[llvm-dev] [XRay][RFC] Tooling for XRay Trace Analysis

Thu Sep 8 19:35:20 PDT 2016

> On 7 Sep 2016, at 01:21, David Blaikie <dblaikie at gmail.com> wrote:
> 
> (sorry for the delay)
> 

All good, thanks Dave!

> On Tue, Aug 23, 2016 at 1:05 AM Dean Michael Berris <dean.berris at gmail.com <mailto:dean.berris at gmail.com>> wrote:
> Hi llvm-dev,
> 
> I've been implementing a tool for analysing XRay traces. A recap of XRay's original RFC [0] mentions a tool that does function call accounting as a starting point. This is implemented currently in D21987 [1], and is being reviewed by David Blaikie.
> 
> One key issue in that review is the dependency between the log format determined by the XRay runtime implementation in compiler-rt [2] and the tool reading these log entries.
> 
> While it seems obvious that we should document clearly the file format of the traces (even supporting different versions) there's a clear dependency between the writer (XRay in compiler-rt) and the reader (the tool under development in LLVM). In this RFC, I'd like to explore some options regarding the coordination of these two moving pieces located in two places -- in particular, compiler-rt and the LLVM tools.
> 
> # Problem Statement & Background
> 
> XRay traces are only as useful as the analysis you can perform on it. While it's great to be able to look at stack traces, sometimes basic statistics and summaries are more digestible and gives a more immediate picture of the operations performed by one run of a particular binary (or multiple runs of the same binary on different inputs). Recently I've shared some initial results of the analysis available in [1] on an instrumented build of Clang [3] -- and this is just one example of the kinds of analysis possible with the data.

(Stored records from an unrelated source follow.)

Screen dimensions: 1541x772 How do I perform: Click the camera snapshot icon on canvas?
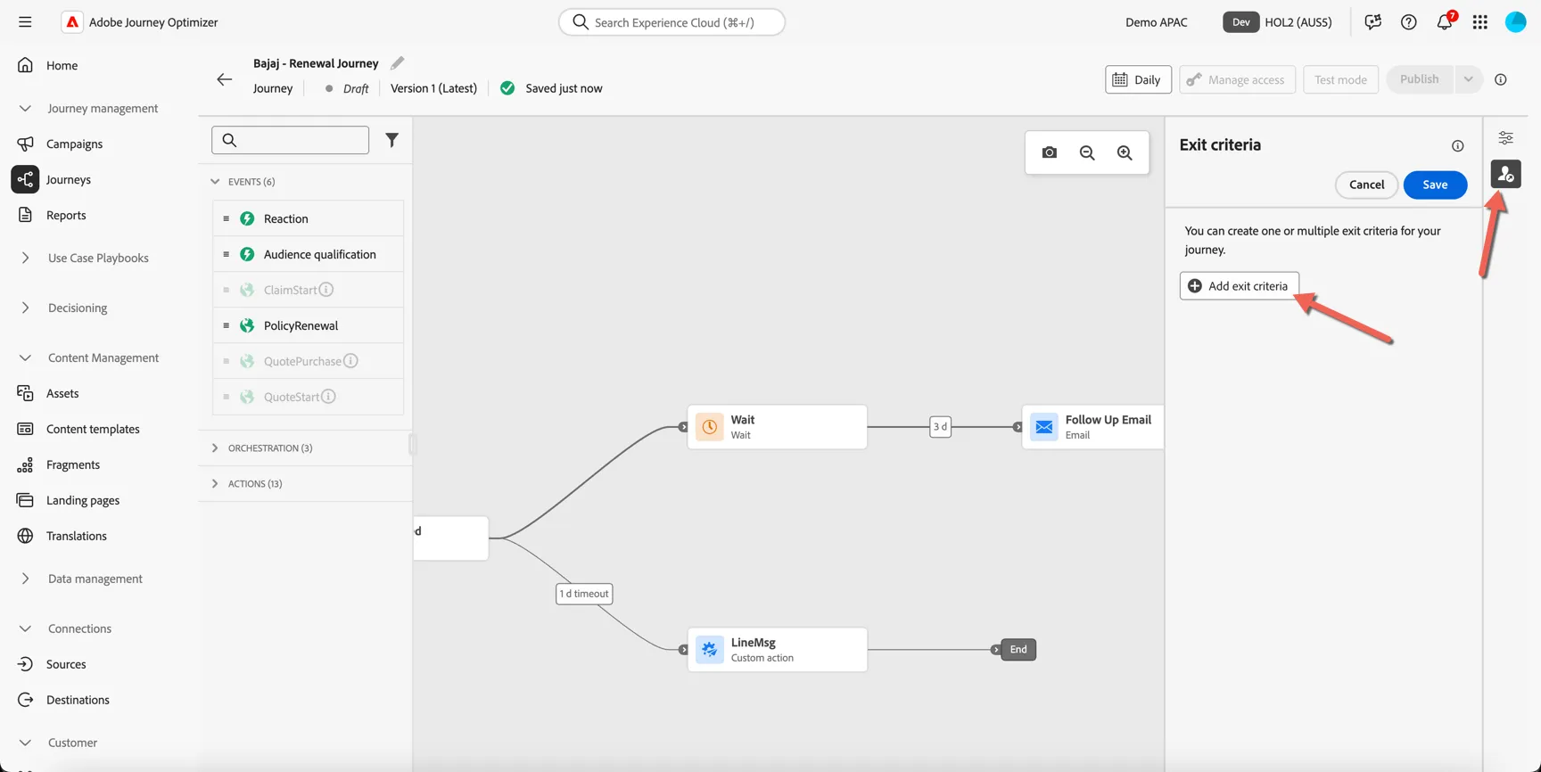pyautogui.click(x=1049, y=152)
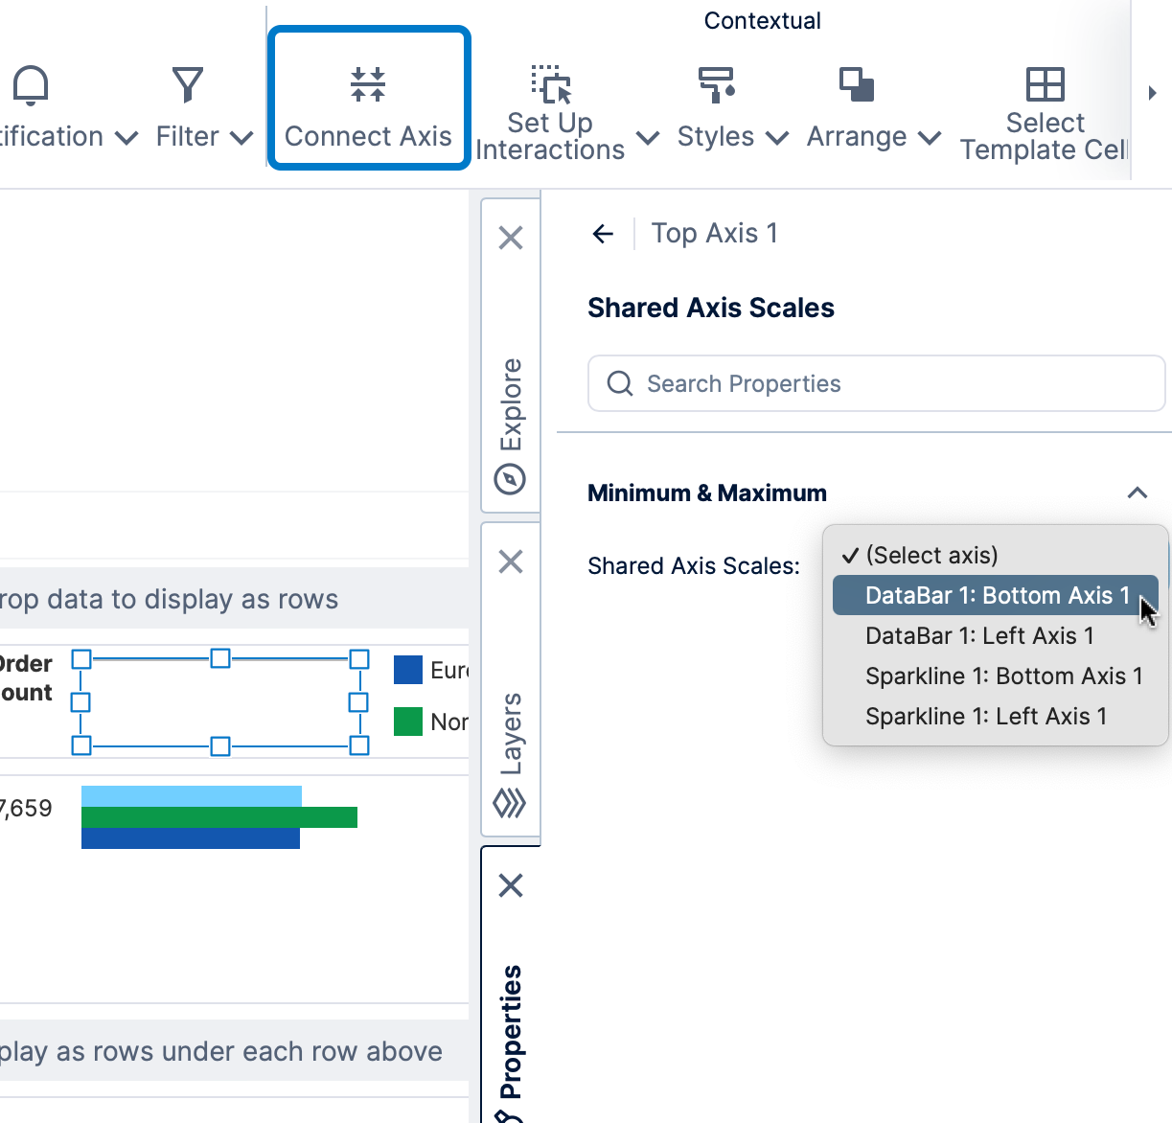
Task: Click the back arrow next to Top Axis 1
Action: coord(602,233)
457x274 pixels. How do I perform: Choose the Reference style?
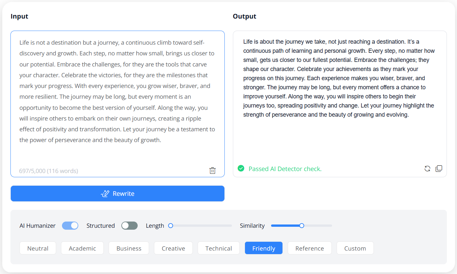coord(310,248)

However, there's one wrinkle here:
> 
>   The analysis should be developed independently of the logging implementation.
> 
> There's many reasons for doing this, and while it's certainly possible to implement a custom logging handler for XRay-instrumented binaries to generate some statistics on the fly instead of logging the function calls, this increases the cost and friction of getting value out of using XRay.
> 
> Given this constraint, here are a few problems:
> 
>   - The runtime library and the tools reading the log should have a common understanding of the log format. For now we use a naive binary dump log file format. We understand that there are platform and encoding issues that come with this (endianness being one of them, size of fields being another across platforms) but that this could be mitigated with enough metadata in the beginning the of files to indicate these encoding issues in a portable manner. Still, this is not easy, and having more complex schemes impose a heavier cost to the runtime implementation.
>   - The analysis tools should be able to read different executable file formats -- currently we only support ELF 64-bit. Since some analysis tools would really be great if they knew to convert function id's generated by the XRay runtime, having the instrumentation maps from the executables instrumented with XRay goes a long way to converting function id's to even just function pointers, and eventually to de-mangled function names. This means the tool will have to support multiple file formats that XRay-instrumented binaries ought to be ported to (COFF, MachO, and ELF).
>   - Having the analysis work on common in-memory (or on-disk) data structures ensures maximum applicability. This means even if the log file format changes, the analysis should still be able to work as long as we're keeping at least the same information in the log required by the analyses. For example, a hypothetical tool for generating just a graph of function calls encountered in a trace with counts ought to be feasible without being tied to the format of the XRay trace being fed to the tool.
> 
> This last requirement is a bit that I'm slightly confused by/trying to better understand. I could picture tools as taking a dependency on some LLVM API for reading the original, platform-specific, binary format. This would make the tool neutral to versioning and target.
> 
> But I take it you mean (as detailed later) to have a separate format (could be a portable binary format, but currently discussing it as JSON/YAML/etc) that things are converted from that makes them portable?
> 
> One of the reasons, I think you mentioned, is that while the log is already a separate file, you really want the instrumentation map along with it, and that's in the whole binary which you probably don't need. Am I following correctly?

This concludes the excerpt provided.